**PROBLEM**
Please restate the data word for word, in full.

===== THE DATA =====

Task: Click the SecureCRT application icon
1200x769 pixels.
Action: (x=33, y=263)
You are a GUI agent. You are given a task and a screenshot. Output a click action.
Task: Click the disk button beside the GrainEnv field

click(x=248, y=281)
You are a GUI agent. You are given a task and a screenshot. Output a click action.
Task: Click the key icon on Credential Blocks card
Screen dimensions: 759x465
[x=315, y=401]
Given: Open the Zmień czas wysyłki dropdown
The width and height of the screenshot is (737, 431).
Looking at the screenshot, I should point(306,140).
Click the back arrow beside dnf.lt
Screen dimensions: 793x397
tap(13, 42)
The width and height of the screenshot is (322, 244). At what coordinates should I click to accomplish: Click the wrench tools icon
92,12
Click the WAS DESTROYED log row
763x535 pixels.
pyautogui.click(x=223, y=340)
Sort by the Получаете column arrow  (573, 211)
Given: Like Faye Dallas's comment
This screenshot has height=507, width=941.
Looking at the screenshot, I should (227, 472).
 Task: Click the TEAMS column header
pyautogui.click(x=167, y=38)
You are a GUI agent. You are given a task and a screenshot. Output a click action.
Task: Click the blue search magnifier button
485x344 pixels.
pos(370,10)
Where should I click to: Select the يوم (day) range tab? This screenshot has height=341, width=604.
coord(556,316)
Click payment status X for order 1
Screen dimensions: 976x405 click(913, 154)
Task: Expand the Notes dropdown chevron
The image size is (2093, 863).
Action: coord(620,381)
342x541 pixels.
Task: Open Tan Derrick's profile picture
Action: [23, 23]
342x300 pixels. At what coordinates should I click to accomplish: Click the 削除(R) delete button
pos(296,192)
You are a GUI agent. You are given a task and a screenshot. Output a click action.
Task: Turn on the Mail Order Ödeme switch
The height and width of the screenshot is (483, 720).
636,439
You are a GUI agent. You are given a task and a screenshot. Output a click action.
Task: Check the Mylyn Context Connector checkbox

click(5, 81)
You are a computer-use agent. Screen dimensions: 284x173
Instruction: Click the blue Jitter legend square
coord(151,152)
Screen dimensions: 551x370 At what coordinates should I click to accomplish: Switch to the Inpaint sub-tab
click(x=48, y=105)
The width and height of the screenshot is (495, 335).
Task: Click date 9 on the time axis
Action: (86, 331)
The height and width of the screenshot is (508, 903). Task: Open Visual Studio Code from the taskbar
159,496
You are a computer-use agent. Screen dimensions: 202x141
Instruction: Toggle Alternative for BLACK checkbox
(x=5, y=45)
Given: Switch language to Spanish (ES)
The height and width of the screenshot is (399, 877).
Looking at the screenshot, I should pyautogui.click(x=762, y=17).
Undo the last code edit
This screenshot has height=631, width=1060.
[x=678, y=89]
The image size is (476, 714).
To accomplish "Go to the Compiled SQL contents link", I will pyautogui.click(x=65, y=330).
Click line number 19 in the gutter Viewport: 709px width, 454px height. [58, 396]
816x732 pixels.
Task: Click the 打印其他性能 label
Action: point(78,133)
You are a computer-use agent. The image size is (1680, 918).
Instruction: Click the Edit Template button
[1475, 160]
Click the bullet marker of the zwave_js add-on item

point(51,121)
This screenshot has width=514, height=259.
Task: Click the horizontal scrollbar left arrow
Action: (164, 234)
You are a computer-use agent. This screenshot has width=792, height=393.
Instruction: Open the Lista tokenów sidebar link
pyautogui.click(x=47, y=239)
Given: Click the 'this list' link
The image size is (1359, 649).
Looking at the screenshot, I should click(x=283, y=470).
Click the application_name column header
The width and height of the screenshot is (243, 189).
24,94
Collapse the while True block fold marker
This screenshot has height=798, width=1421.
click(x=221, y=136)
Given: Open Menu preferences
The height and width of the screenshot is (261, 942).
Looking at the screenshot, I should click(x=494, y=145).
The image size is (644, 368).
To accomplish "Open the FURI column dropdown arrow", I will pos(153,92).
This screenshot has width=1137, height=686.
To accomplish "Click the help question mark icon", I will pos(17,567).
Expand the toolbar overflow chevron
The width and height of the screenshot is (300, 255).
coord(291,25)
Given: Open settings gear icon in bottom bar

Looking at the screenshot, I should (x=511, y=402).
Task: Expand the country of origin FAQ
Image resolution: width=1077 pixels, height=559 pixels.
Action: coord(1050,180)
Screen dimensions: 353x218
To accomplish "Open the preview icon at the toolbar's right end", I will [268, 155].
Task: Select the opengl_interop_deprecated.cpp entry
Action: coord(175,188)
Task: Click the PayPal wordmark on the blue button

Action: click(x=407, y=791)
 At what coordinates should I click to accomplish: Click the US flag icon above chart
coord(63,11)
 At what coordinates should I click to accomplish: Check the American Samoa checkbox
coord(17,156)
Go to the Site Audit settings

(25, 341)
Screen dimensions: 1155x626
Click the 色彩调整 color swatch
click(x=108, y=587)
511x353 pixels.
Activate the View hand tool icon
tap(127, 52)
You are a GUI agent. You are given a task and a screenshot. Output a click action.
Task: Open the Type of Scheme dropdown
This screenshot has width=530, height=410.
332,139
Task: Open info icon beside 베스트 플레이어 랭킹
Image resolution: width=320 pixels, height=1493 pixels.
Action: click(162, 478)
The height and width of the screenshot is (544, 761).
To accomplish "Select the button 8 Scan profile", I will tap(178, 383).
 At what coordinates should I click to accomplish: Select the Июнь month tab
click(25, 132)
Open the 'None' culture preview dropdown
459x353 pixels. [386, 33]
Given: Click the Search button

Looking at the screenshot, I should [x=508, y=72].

=====

**YOUR RESPONSE**
Task: Click the SecureCRT application icon
1200x769 pixels.
Action: (x=33, y=263)
You are a GUI agent. You are given a task and a screenshot. Output a click action.
Task: Click the disk button beside the GrainEnv field

click(x=248, y=281)
You are a GUI agent. You are given a task and a screenshot. Output a click action.
Task: Click the key icon on Credential Blocks card
Screen dimensions: 759x465
[x=315, y=401]
Given: Open the Zmień czas wysyłki dropdown
The width and height of the screenshot is (737, 431).
Looking at the screenshot, I should point(306,140).
Click the back arrow beside dnf.lt
Screen dimensions: 793x397
tap(13, 42)
The width and height of the screenshot is (322, 244). At what coordinates should I click to accomplish: Click the wrench tools icon
92,12
Click the WAS DESTROYED log row
763x535 pixels.
pyautogui.click(x=223, y=340)
Sort by the Получаете column arrow  (573, 211)
Given: Like Faye Dallas's comment
This screenshot has height=507, width=941.
Looking at the screenshot, I should (227, 472).
 Task: Click the TEAMS column header
pyautogui.click(x=167, y=38)
You are a GUI agent. You are given a task and a screenshot. Output a click action.
Task: Click the blue search magnifier button
485x344 pixels.
pos(370,10)
Where should I click to: Select the يوم (day) range tab? This screenshot has height=341, width=604.
coord(556,316)
Click payment status X for order 1
Screen dimensions: 976x405 click(913, 154)
Task: Expand the Notes dropdown chevron
The image size is (2093, 863).
Action: coord(620,381)
342x541 pixels.
Task: Open Tan Derrick's profile picture
Action: [23, 23]
342x300 pixels. At what coordinates should I click to accomplish: Click the 削除(R) delete button
pos(296,192)
You are a GUI agent. You are given a task and a screenshot. Output a click action.
Task: Turn on the Mail Order Ödeme switch
The height and width of the screenshot is (483, 720).
636,439
You are a GUI agent. You are given a task and a screenshot. Output a click action.
Task: Check the Mylyn Context Connector checkbox

click(5, 81)
You are a computer-use agent. Screen dimensions: 284x173
Instruction: Click the blue Jitter legend square
coord(151,152)
Screen dimensions: 551x370 At what coordinates should I click to accomplish: Switch to the Inpaint sub-tab
click(x=48, y=105)
The width and height of the screenshot is (495, 335).
Task: Click date 9 on the time axis
Action: (86, 331)
The height and width of the screenshot is (508, 903). Task: Open Visual Studio Code from the taskbar
159,496
You are a computer-use agent. Screen dimensions: 202x141
Instruction: Toggle Alternative for BLACK checkbox
(x=5, y=45)
Given: Switch language to Spanish (ES)
The height and width of the screenshot is (399, 877).
Looking at the screenshot, I should pyautogui.click(x=762, y=17).
Undo the last code edit
This screenshot has height=631, width=1060.
[x=678, y=89]
The image size is (476, 714).
To accomplish "Go to the Compiled SQL contents link", I will pyautogui.click(x=65, y=330).
Click line number 19 in the gutter Viewport: 709px width, 454px height. [58, 396]
816x732 pixels.
Task: Click the 打印其他性能 label
Action: point(78,133)
You are a computer-use agent. The image size is (1680, 918).
Instruction: Click the Edit Template button
[1475, 160]
Click the bullet marker of the zwave_js add-on item

point(51,121)
This screenshot has width=514, height=259.
Task: Click the horizontal scrollbar left arrow
Action: (164, 234)
You are a computer-use agent. This screenshot has width=792, height=393.
Instruction: Open the Lista tokenów sidebar link
pyautogui.click(x=47, y=239)
Given: Click the 'this list' link
The image size is (1359, 649).
Looking at the screenshot, I should click(x=283, y=470).
Click the application_name column header
The width and height of the screenshot is (243, 189).
24,94
Collapse the while True block fold marker
This screenshot has height=798, width=1421.
click(x=221, y=136)
Given: Open Menu preferences
The height and width of the screenshot is (261, 942).
Looking at the screenshot, I should click(x=494, y=145).
The image size is (644, 368).
To accomplish "Open the FURI column dropdown arrow", I will pos(153,92).
This screenshot has width=1137, height=686.
To accomplish "Click the help question mark icon", I will pos(17,567).
Expand the toolbar overflow chevron
The width and height of the screenshot is (300, 255).
coord(291,25)
Given: Open settings gear icon in bottom bar

Looking at the screenshot, I should (x=511, y=402).
Task: Expand the country of origin FAQ
Image resolution: width=1077 pixels, height=559 pixels.
Action: coord(1050,180)
Screen dimensions: 353x218
To accomplish "Open the preview icon at the toolbar's right end", I will [268, 155].
Task: Select the opengl_interop_deprecated.cpp entry
Action: coord(175,188)
Task: Click the PayPal wordmark on the blue button

Action: click(x=407, y=791)
 At what coordinates should I click to accomplish: Click the US flag icon above chart
coord(63,11)
 At what coordinates should I click to accomplish: Check the American Samoa checkbox
coord(17,156)
Go to the Site Audit settings

(25, 341)
Screen dimensions: 1155x626
Click the 色彩调整 color swatch
click(x=108, y=587)
511x353 pixels.
Activate the View hand tool icon
tap(127, 52)
You are a GUI agent. You are given a task and a screenshot. Output a click action.
Task: Open the Type of Scheme dropdown
This screenshot has width=530, height=410.
332,139
Task: Open info icon beside 베스트 플레이어 랭킹
Image resolution: width=320 pixels, height=1493 pixels.
Action: click(162, 478)
The height and width of the screenshot is (544, 761).
To accomplish "Select the button 8 Scan profile", I will tap(178, 383).
 At what coordinates should I click to accomplish: Select the Июнь month tab
click(25, 132)
Open the 'None' culture preview dropdown
459x353 pixels. [386, 33]
Given: Click the Search button

Looking at the screenshot, I should [x=508, y=72].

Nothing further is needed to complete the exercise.